No matter how you may excel in the art of Karate, and in your scholastic endeavors, nothing is more important than your behavior and your humanity as observed in daily life.
The ultimate aim of Karate lies not in victory or defeat, but in the perfection of the character of its participants.
Once a kata has been learned, it must be practised repeatedly until it can be applied in an emergency, for knowledge of just the sequence of a kata in karate is useless.
Only through training will a person learn his own weaknesses... He who is aware of his weaknesses will remain master of himself in any situation.
True karate is this: that in daily life one's mind and body be trained and developed in a spirit of humility, and that in critical times, one be devoted utterly to the cause of justice.
There is no place in contemporary Karate-do for different schools. Some instructors, I know, claim to have invented new and unusual kata, and so they arrogate to themselves the right to be called founders of "schools". Indeed, I have heard myself and my colleagues referred to as the Shoto-kan school, but I strongly object to this attempt at classification. My belief is that all these "schools" should be amalgamated into one so that Karate-do may pursue and orderly and useful progress into man's future.
Spirit first, technique second.
The secret principle of martial arts is not vanquishing the attacker, but resolving to avoid an encounter before its occurrence. To become an object of an attack is an indication that there was an opening in one's guard, and the important thing is to be on guard at all times.
To practice kata is not to memorize an order. Find the katas that work for you, understand them, digest them & stick with them for life.
Seek perfection of character. Be faithful. Endeavor. Respect others. Refrain from violent behaviour.
There is no first strike in Karate.
Karate is a defensive art from beginning to end.
You may train for a long time, but if you merely move your hands and feet and jump up and down like a puppet, learning karate is not very different from learning a dance. You will never have reached the heart of the matter; you will have failed to grasp the quintessence of karate-do.
Since karate is a martial art, you must practice with the utmost seriousness from the very beginning.
In the past, it was expected that about three years were required to learn a single kata, and usually even an expert of considerable skill would only know three, or at most five, kata.
It is important that karate can be practiced by the young and old, men and women alike.

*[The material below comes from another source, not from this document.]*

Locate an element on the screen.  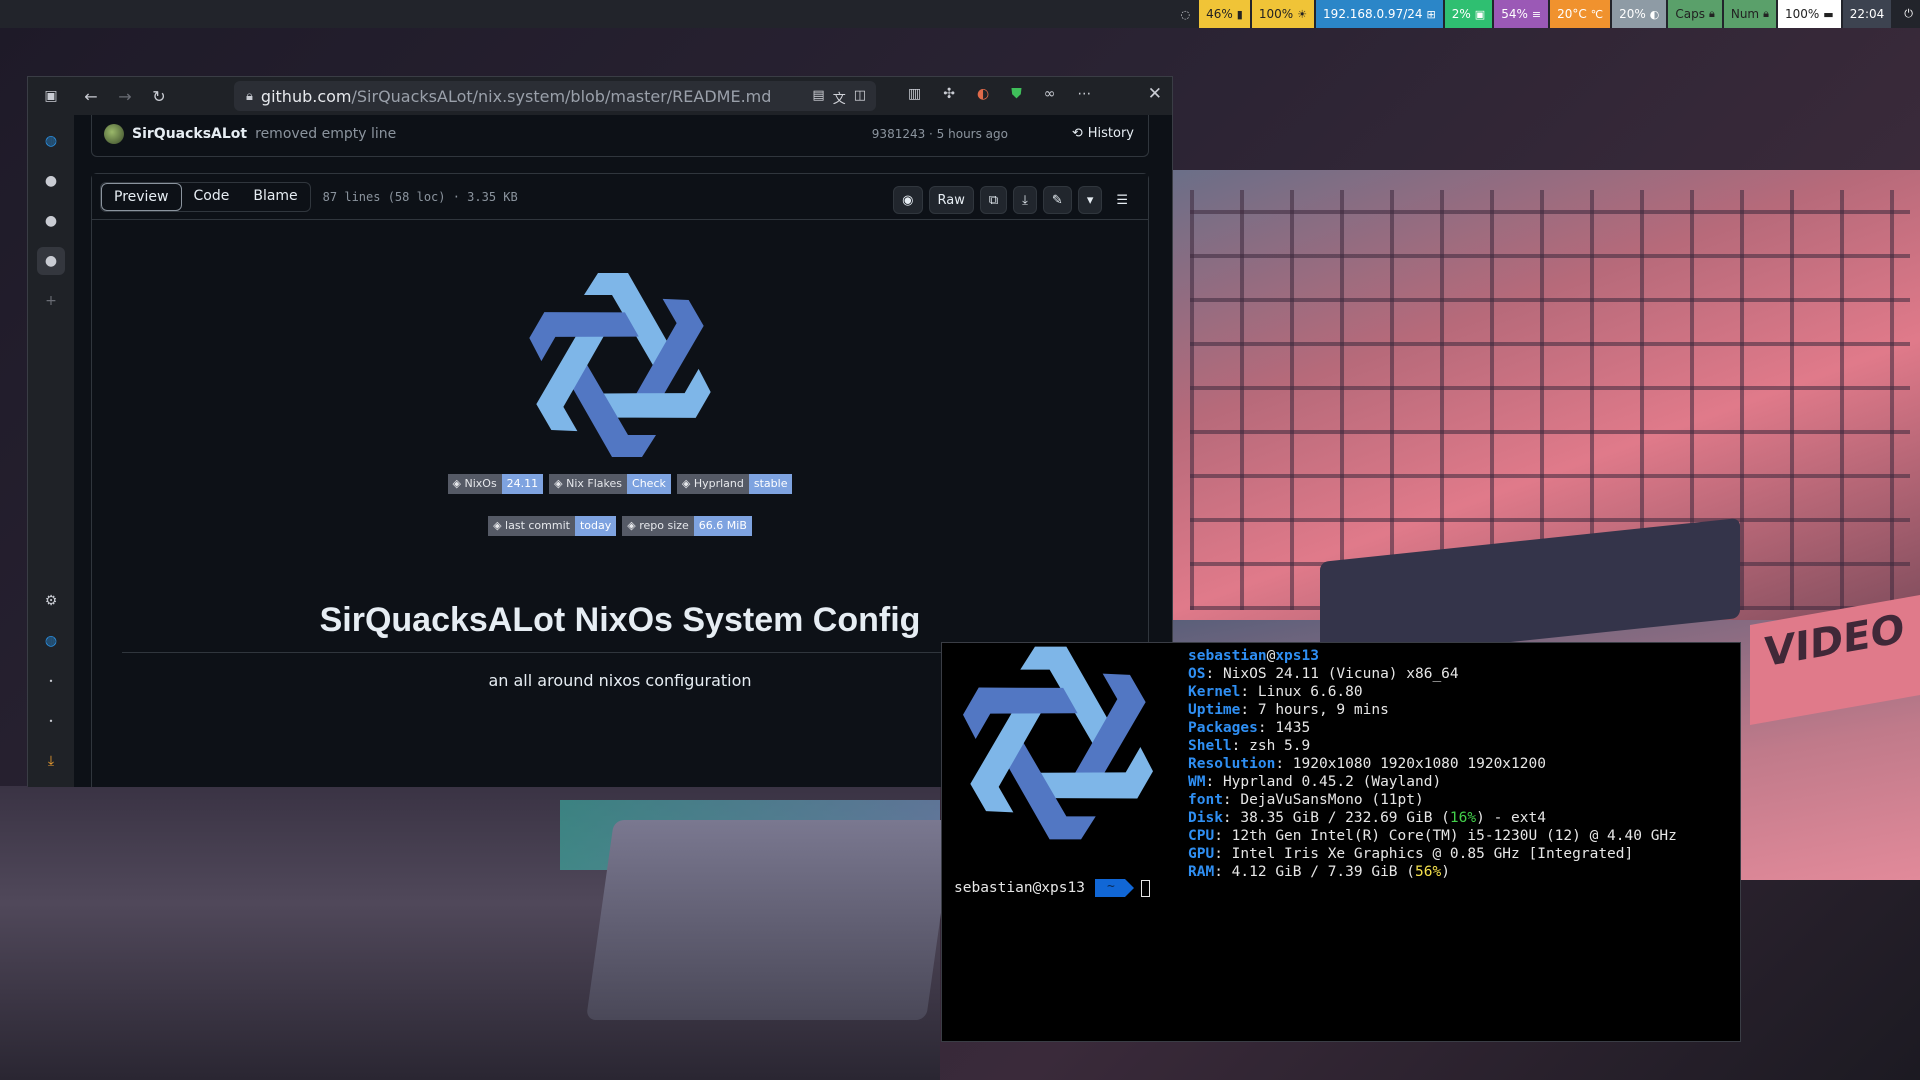
memory-icon: ≡ is located at coordinates (1536, 14).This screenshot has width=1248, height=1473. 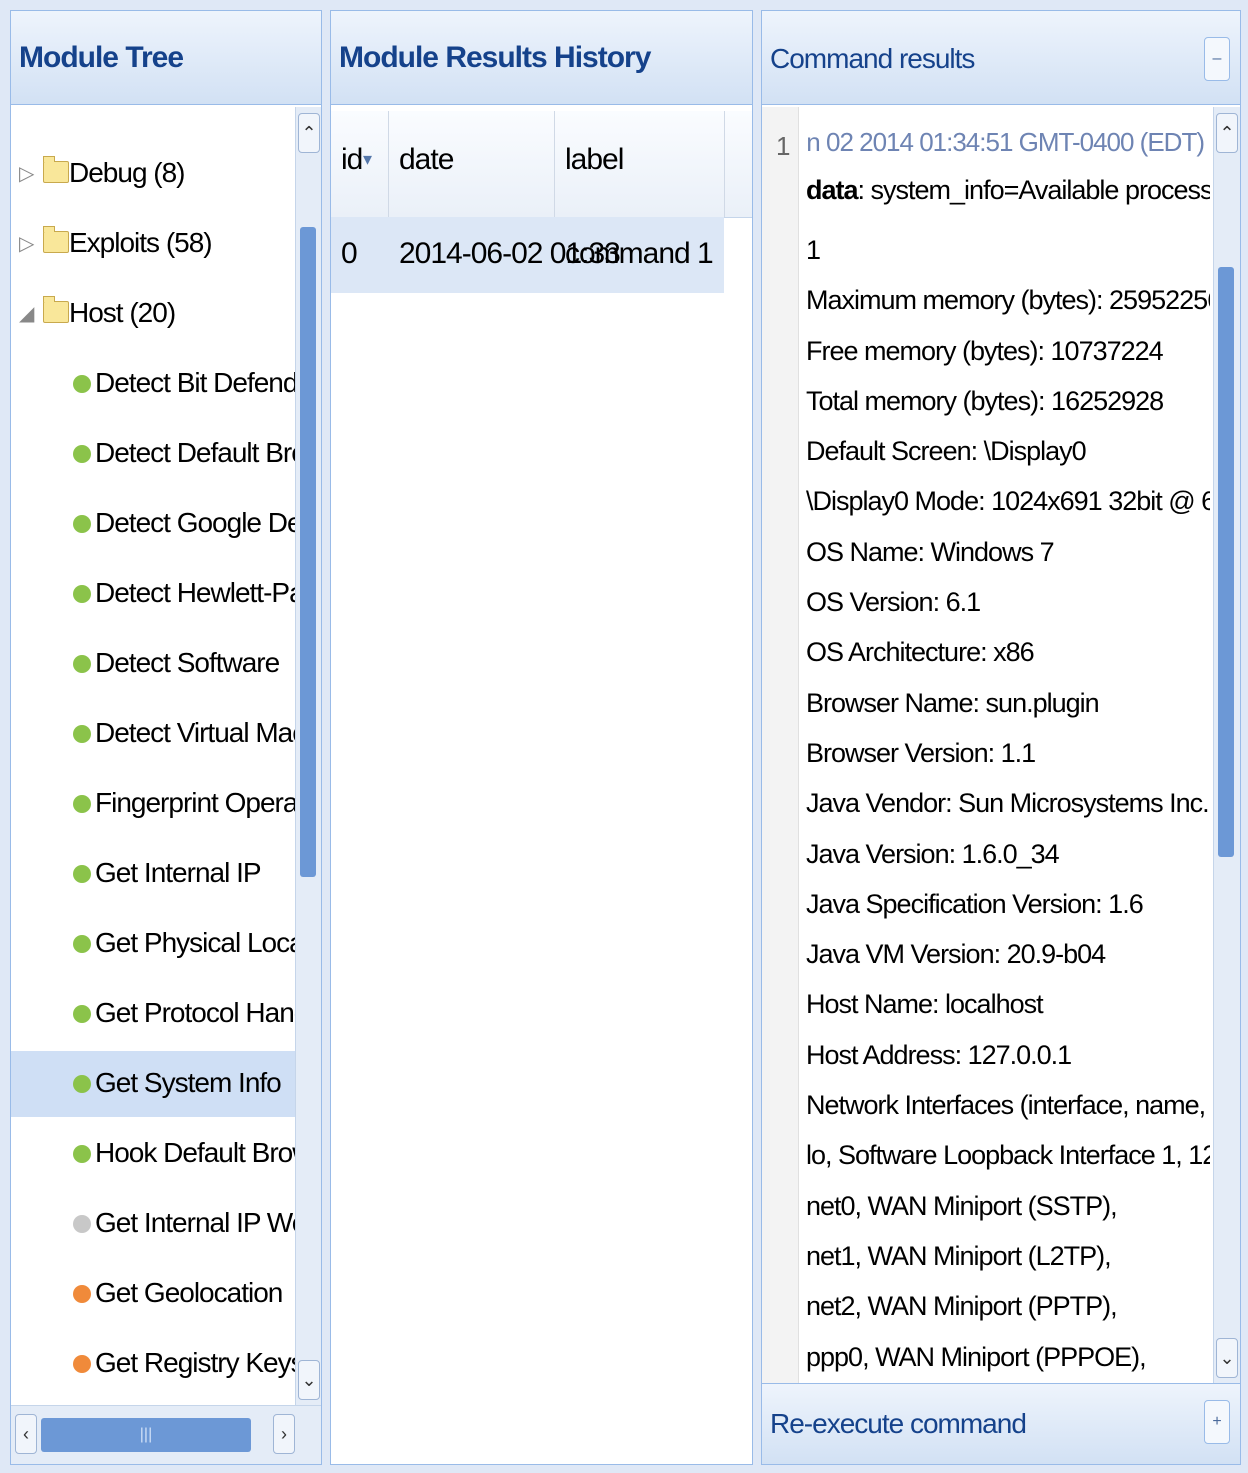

When two tigers fight, one is certain to be maimed, and one to die.
One of the most striking features of karate is that it may be engaged in by anybody, young or old, strong or weak, male or female.
Put Karate into your everyday living, that is how you will see true beauty.
Hoping to see karate included in the universal physical education taught in our public schools, I set about revising the kata so as to make them as simple as possible. Times change, the world changes, and obviously the martial arts must change too. The karate that high school students practice today is not the same karate that was practiced even as recently as ten years ago [this book was written in 1956], and it is a long way indeed from the karate I learned when I was a child in Okinawa.